Berlin - Als der Wachschutz an Neuköllner Schulen vor fünf Jahren eingeführt wurde, beteiligten sich bald 16 Schulen. Vielerorts schien der Schulfrieden gestört zu sein, vor allem, weil Menschen von außen in die Schulgebäude gelangten – verfeindete Jugendgangs, große Brüder, die die Ehre ihrer kleinen Schwester retten wollten, oder auch Drogensüchtige. Neben der Rütli-Schule wurde dieser Wachschutz zu einem Markenzeichen von Neukölln. Big Buschkowsky, der Bezirksbürgermeister, konnte damit signalisieren, dass er hart durchgreift.

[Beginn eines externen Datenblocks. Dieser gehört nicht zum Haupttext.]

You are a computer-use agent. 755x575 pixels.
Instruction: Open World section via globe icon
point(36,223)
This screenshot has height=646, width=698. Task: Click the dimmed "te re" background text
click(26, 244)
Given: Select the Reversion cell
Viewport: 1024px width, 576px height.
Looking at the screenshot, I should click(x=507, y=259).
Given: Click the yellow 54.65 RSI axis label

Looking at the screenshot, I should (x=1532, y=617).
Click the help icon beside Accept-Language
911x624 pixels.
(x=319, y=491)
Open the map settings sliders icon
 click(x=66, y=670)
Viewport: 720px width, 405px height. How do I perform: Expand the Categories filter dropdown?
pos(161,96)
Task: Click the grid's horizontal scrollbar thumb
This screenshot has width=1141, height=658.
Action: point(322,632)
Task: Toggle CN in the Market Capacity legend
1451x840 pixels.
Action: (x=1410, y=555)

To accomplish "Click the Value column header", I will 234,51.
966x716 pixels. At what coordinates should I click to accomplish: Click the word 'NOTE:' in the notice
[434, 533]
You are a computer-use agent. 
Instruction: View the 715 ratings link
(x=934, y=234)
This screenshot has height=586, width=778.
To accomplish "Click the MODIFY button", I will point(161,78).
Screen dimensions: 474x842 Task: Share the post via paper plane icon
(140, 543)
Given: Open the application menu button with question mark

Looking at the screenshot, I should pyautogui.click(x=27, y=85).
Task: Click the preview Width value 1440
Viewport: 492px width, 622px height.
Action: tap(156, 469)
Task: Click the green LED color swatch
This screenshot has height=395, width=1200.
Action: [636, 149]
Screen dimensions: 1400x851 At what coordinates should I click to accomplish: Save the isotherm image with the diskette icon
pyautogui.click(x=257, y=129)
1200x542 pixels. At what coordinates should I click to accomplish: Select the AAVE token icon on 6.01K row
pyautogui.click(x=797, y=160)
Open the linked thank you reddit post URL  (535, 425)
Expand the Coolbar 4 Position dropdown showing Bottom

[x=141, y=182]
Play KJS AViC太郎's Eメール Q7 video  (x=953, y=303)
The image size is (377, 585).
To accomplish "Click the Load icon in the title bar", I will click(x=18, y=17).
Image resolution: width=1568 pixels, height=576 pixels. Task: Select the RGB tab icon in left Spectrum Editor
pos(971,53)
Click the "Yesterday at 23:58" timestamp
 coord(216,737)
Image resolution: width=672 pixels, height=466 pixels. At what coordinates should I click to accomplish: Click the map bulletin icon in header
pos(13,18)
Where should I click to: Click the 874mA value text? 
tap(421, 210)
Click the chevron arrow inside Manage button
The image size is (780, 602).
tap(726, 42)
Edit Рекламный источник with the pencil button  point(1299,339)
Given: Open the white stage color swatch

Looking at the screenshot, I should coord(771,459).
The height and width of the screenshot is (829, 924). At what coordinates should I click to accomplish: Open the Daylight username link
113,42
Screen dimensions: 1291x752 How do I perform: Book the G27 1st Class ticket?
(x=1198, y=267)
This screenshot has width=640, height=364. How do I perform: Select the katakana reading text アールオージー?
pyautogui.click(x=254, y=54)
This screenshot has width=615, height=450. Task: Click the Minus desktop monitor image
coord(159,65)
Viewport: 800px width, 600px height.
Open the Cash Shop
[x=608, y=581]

Als der recht teure Wachschutz nicht mehr finanzierbar war, brach so etwas wie Panik im Rathaus Neukölln aus. Was tun? Um dem öffentlichen Neukölln-Bild gerecht zu werden, verfiel die junge, ehrgeizige Schulstadträtin Franziska Giffey auf eine fixe Idee: Ein-Euro-Jobber sollten erst mal die Schulen bewachen. Dabei ist das reichlich absurd. Man schickt die eingearbeiteten Wachschützer, die gekündigt wurden, als Arbeitslose ins Jobcenter. Und holt sich aus dem Jobcenter billige Langzeitarbeitslose, die als Praktikanten tätig sein und irgendwann eine Wachschutzprüfung bestehen sollen. Wirkt etwas planlos.

Was aussteht, ist eine Evaluation des Wachschutz-Einsatzes in Neukölln. Es gibt sicher einige Schulen, die besonders geschützt werden müssen. Andere haben Wachschützer womöglich nicht ganz so nötig, nehmen es aber hin, wenn der Bezirk eh zahlt. Womöglich sollte man an schwierigen Standorten eher eine Pförtnerloge samt Pförtner etablieren. Dann wäre man das W-Wort los. Dann müssten Bezirksbürgermeister Buschkowsky und seine Genossen keinen ideologischen Streit um Wachschützer mehr führen. Auch Pförtner können im Extremfall die nächste Polizeistation anrufen oder die Tür abschließen.